> **DATA FOR THIS TASK**:

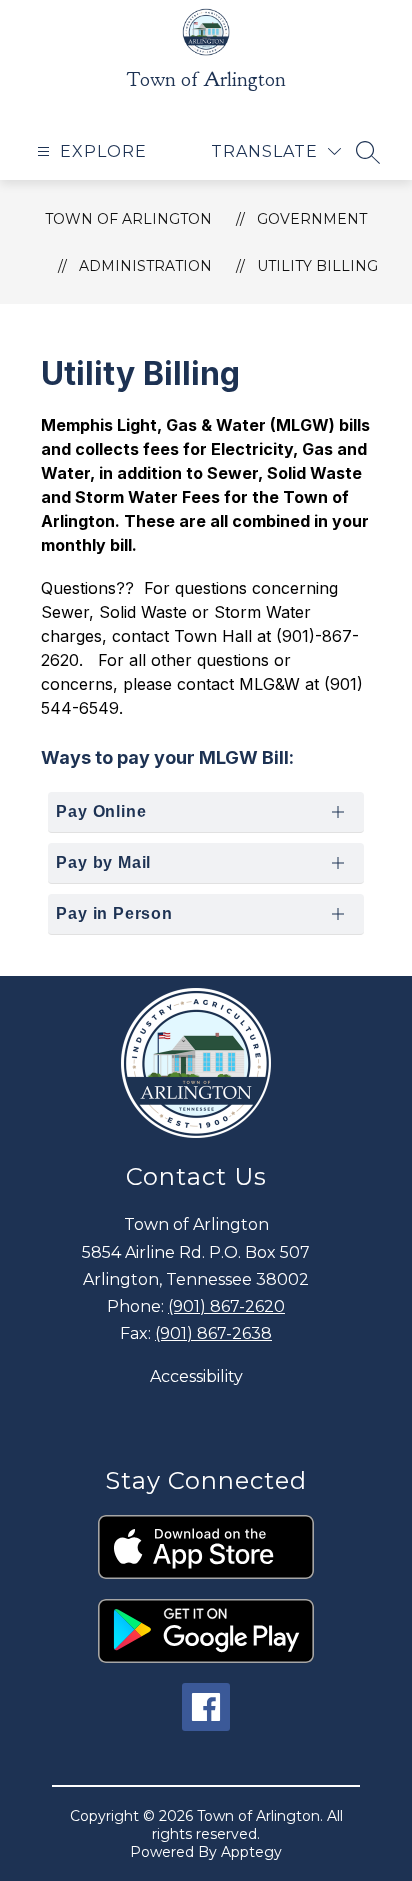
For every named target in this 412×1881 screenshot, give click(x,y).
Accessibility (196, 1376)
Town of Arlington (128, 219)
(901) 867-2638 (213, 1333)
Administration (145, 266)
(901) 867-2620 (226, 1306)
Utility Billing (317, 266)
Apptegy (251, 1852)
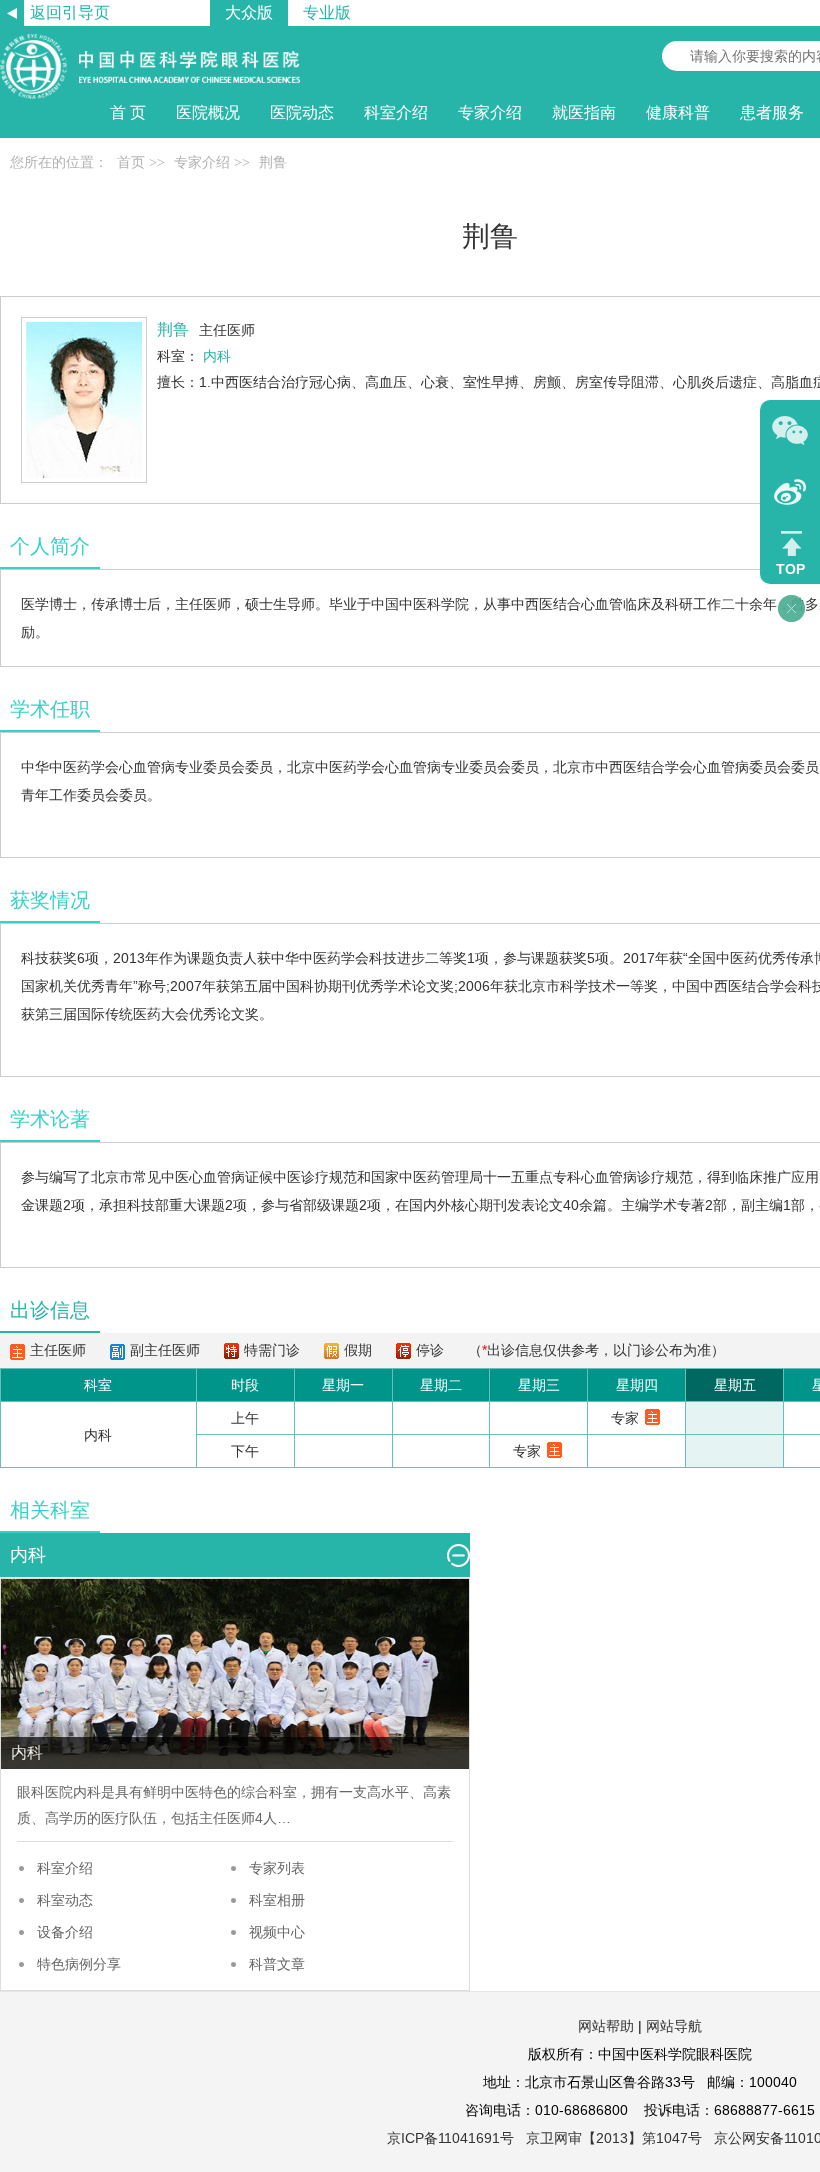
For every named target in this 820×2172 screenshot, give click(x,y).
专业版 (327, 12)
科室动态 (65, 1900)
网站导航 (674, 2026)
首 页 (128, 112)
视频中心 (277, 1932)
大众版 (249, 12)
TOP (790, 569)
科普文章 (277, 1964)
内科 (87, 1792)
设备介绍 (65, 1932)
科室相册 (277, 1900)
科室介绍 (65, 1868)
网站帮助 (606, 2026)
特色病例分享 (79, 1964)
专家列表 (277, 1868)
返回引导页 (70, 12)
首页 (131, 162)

> **YOUR TASK**: All of the preceding material should be output verbatim, with the pictures excluded.

> **ANSWER FOR THIS EXERCISE**:
For every named target in this 412×1881 screenshot, give click(x,y).
Accessibility (196, 1376)
Town of Arlington (128, 219)
(901) 867-2638 (213, 1333)
Administration (145, 266)
(901) 867-2620 (226, 1306)
Utility Billing (317, 266)
Apptegy (251, 1852)
For every named target in this 820×2172 screenshot, give click(x,y).
专业版 (327, 12)
科室动态 (65, 1900)
网站导航 (674, 2026)
首 页 (128, 112)
视频中心 (277, 1932)
大众版 (249, 12)
TOP (790, 569)
科普文章 (277, 1964)
内科 (87, 1792)
设备介绍 (65, 1932)
科室相册 (277, 1900)
科室介绍 (65, 1868)
网站帮助 (606, 2026)
特色病例分享 (79, 1964)
专家列表 (277, 1868)
返回引导页 (70, 12)
首页 (131, 162)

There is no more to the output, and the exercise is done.